**Recorded information:**
— START —
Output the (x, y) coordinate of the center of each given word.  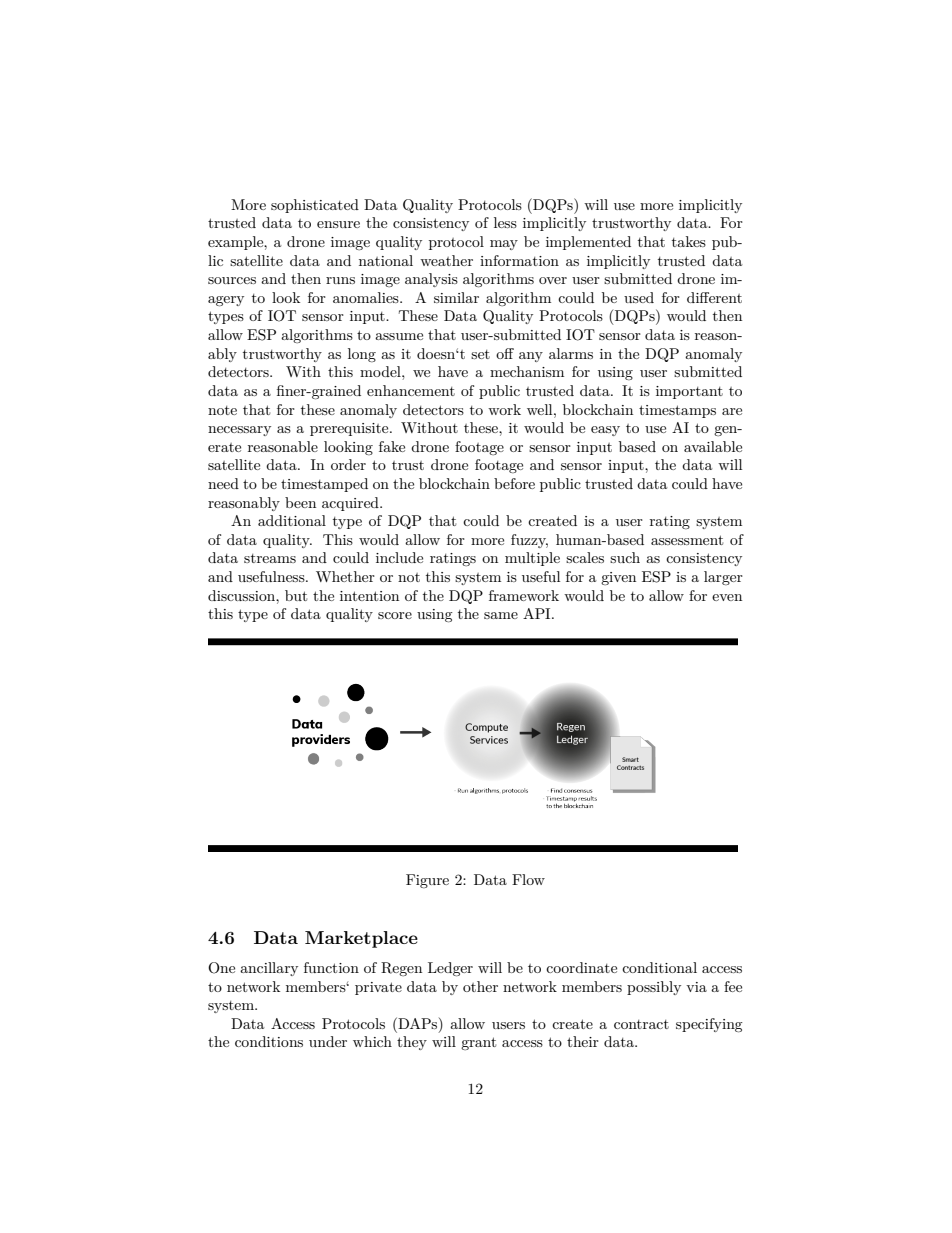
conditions (269, 1041)
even (727, 597)
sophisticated (315, 206)
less (505, 222)
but (296, 595)
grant (478, 1043)
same (501, 615)
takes (689, 241)
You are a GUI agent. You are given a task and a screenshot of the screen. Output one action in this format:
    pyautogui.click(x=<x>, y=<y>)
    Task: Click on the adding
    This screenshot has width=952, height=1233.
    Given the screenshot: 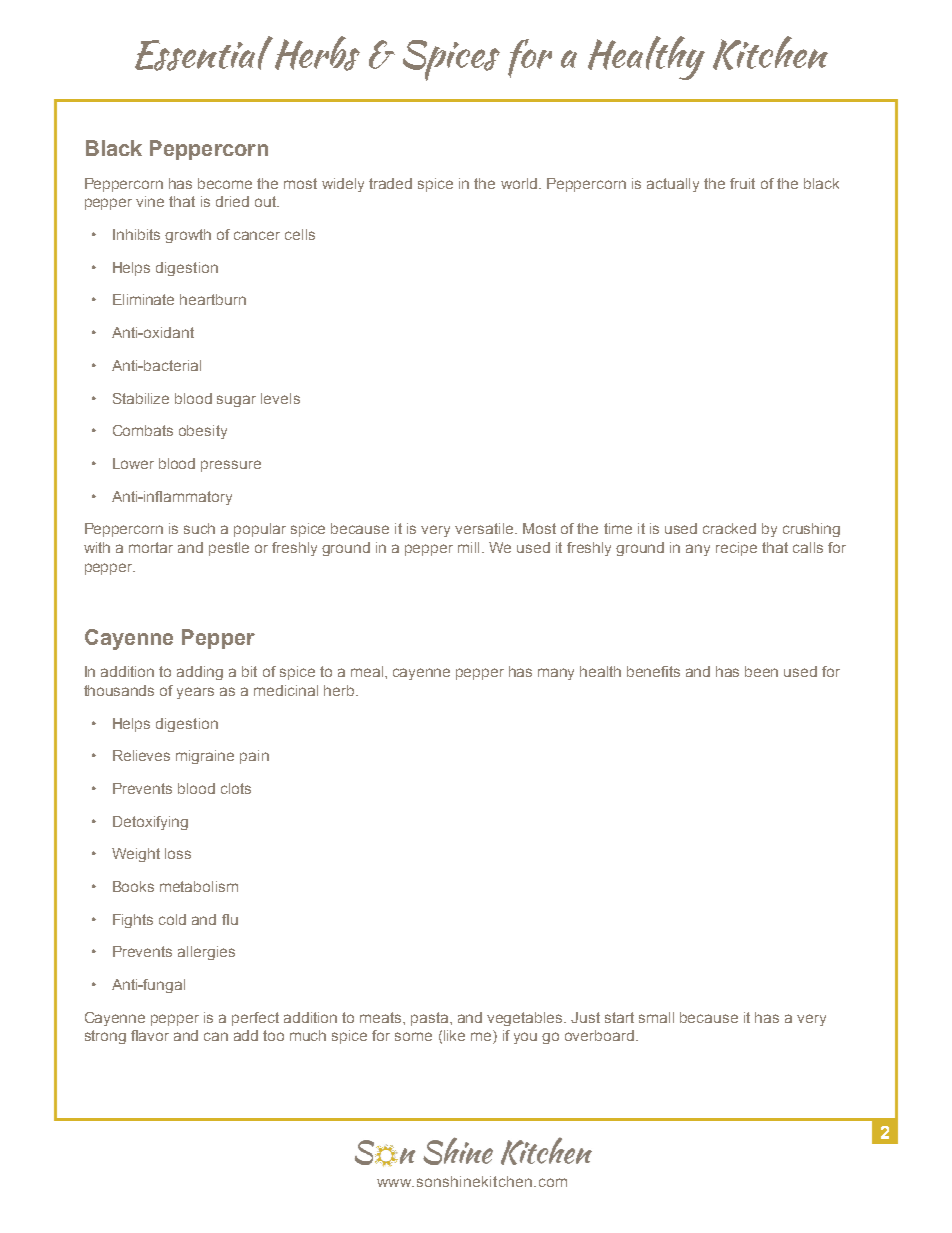 What is the action you would take?
    pyautogui.click(x=200, y=673)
— END —
**What is needed:** Give the material from its first line up to and including the line with "takes (689, 241)" as a JSON list of strings, one string per line, skipping blank lines. Leave the pictures out.

**Reply to the exercise:**
[
  "Output the (x, y) coordinate of the center of each given word.  ",
  "conditions (269, 1041)",
  "even (727, 597)",
  "sophisticated (315, 206)",
  "less (505, 222)",
  "but (296, 595)",
  "grant (478, 1043)",
  "same (501, 615)",
  "takes (689, 241)"
]